Every service in the e-Shelter campus is provided on the basis of N+1 sourcing. For example, in the Frankfurt campus there are not only two primary electricity feeds from different parts of the Euro Grid but also three huge transformers for the dual feeds into the datacentre suites. There are three different forms of air-conditioning services provided and two different forms of back-up power supply, including a large room of UPS batteries and a three container-based standby diesel generator sets. A choice of 15 different network services provide connectivity. It also has the highest level of certification against lightning strike it is possible to attain.
The main market for wholesale datacentre services is currently the large enterprise user looking for expansion space or where they can locate a high availability/high reliability service at sensible cost. Some use the facilities for service expansion and additions while others use it as a data replication site. Being on the outskirts of Frankfurt—a major financial centre—it is close enough to provide the synchronous data replication services needed for business continuity requirements, as well as asynchronous replication services.
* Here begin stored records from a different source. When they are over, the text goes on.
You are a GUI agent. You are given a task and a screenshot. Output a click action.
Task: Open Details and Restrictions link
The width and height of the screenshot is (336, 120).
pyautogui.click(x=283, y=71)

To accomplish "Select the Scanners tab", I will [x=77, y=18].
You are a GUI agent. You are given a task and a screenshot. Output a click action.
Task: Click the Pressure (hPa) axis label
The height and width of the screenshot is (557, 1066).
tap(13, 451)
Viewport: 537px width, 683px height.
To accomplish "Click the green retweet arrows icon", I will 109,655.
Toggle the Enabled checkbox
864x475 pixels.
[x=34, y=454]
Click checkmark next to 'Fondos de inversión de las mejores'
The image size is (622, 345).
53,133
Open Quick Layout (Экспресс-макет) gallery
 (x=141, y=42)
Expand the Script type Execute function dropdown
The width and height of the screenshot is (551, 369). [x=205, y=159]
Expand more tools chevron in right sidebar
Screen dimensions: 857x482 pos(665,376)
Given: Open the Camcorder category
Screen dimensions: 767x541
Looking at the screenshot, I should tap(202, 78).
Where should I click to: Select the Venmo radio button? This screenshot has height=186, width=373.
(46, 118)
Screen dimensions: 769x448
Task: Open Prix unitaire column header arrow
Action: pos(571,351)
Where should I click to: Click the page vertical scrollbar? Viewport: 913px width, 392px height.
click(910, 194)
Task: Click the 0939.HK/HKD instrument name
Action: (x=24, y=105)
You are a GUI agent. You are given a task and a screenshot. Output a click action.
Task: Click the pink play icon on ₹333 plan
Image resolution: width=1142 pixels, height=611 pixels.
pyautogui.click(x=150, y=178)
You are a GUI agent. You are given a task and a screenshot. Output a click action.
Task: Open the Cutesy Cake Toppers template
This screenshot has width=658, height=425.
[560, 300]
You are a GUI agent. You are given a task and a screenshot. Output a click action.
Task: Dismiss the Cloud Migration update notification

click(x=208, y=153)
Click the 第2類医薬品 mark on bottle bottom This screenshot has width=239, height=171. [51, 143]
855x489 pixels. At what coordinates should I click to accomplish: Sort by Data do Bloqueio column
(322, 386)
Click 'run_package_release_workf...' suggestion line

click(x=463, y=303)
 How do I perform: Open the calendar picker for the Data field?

The new facility at Saunderton will be near enough to London to provide similar services.
The company estimates that some 30% of Saunderton’s capacity could well be taken by Cloud-based service providers rather than large corporates, but by continuing to pitch the facilities offerings at the high demands of the latter group, it is also providing a platform on which large service providers can build offerings not only for mid-sized end users but also other, smaller service providers, giving access to facilities and management services they could not contemplate on their own. This opens the way for far greater service granularity—down to the one-man-band service provider—and a new intermediation of service provision.